Although he admits it ‘‘is a bit frustratin­g’’ sitting on the couch all day and with the gym off limits, it has been about seven weeks since his first surgery and a first goal of eight weeks is getting closer. He uses a crutch about the house, but soon might be able to test himself pedalling and gently walking.

He declares if there is one way to get himself down, it is by worrying about when he might resume playing. That must come second to patiently reactivati­ng the leg and regaining lost muscle.

As an 18-year-old in 2013, a leg injury in club rugbywas much more serious. Booth required a complex knee ligament reconstruc­tion complicate­d by nerve damage and bone fragments, all of which imperilled his career and which doctors said were injuries more common in road accidents. However, Booth defied the experts by returning to rugby and regaining all of his vaunted pace.

Rather than go into his shell, he has always been forthcomin­g in talking about the injuries when I have called to intrude, while grappling with the medical terminolog­y. He’s praying there won’t be any complicati­ons to his tibial plateau fracture, which is up close to the knee and which usually takes three to four months to heal.

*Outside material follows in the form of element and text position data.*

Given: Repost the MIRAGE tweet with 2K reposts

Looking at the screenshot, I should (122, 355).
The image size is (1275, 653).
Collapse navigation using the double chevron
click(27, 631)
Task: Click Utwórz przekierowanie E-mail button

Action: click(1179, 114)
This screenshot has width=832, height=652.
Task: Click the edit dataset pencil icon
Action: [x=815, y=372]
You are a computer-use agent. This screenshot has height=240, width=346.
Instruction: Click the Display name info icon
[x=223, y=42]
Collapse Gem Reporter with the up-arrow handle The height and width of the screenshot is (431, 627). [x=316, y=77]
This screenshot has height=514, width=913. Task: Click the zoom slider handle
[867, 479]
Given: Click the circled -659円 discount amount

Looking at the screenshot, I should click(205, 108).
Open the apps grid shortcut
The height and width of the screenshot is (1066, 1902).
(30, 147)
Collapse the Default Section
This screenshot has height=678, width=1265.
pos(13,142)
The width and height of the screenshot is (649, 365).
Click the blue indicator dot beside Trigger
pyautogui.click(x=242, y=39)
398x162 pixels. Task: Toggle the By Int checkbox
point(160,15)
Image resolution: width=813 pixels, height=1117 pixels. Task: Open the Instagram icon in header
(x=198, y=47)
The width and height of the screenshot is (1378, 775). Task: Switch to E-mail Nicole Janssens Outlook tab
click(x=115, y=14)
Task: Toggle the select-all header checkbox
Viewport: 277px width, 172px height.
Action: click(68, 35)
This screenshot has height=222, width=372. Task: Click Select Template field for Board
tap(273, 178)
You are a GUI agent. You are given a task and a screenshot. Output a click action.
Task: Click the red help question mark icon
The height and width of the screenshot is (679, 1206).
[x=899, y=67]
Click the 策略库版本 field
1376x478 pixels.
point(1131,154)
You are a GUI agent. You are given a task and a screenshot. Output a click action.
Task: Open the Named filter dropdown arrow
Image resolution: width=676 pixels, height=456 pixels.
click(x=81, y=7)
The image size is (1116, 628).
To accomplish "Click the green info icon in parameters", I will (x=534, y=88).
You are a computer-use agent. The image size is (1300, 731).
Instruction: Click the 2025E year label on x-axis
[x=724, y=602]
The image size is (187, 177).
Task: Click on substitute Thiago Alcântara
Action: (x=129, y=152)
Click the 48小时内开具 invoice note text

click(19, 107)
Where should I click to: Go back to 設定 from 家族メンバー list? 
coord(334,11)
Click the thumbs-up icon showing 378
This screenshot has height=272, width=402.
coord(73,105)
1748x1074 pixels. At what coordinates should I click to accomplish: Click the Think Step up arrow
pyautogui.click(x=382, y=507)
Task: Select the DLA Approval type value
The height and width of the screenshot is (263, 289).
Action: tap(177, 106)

Another positivewa­s that he didn’t snap his anterior cruciate ligament, as he did last time. His medial and posterior cruciate ligaments were ruptured and with both having been surgically repaired, it should be better than a knee reconstruc­tion.

Booth is philosophi­cal about this latest injury, calling it ‘‘the nature of the beast’’ and ‘‘to be honest it was a pretty silly tackle’’.

He’d just had a fracas with Kurt Baker, had been admonished like a schoolboy by referee Nick Briant and, still fired up, Booth tried to flick the ball from Neria Fomai with his foot. Then when lying injured with his whole lower limb feeling sloppy, while Briant paid him no heed nearby, Hawke’s Bay fans sledged him mercilessl­y.

What’s done is done and an assessment after three months of patience will tell the tale.

Monro’s half ton

Retired Palmerston North accountant Neil Monro is believed to be the holder of some sort of record as a sports volunteer.

He turned 90 on Saturday coinciding with the anniversar­y of his 50 years as treasurer of the NZ Rugby Museum. A cake was duly produced by the museum and, in deference to his age, he was not asked to extinguish 90 candles, just one.

The Monro name carries plenty of mana. His grandfathe­r, Charles, was the founder of rugby in New Zealand and was the Manawatu¯ Golf Club’s first president.

In 1970, Neil remembers being summoned to a meeting with John Sinclair and Fred Spurdle, who were setting up the museum, and they needed a treasurer. Monro was lukewarm about it, but they roped him in. He didn’t know Spurdle, wasn’t really a rugby man and didn’t know anything about museums.

A few years ago the museum was struggling and when a few suggested winding it up, Monro wasn’t having a bar of it, telling everyone not to be too hasty. He is still there and has always, wisely, insisted on building cash reserves. Without them during the Covid interrupti­on this year, they might have had to shut the doors. For his efforts he was awarded the Queen’s Service Medal in 2014.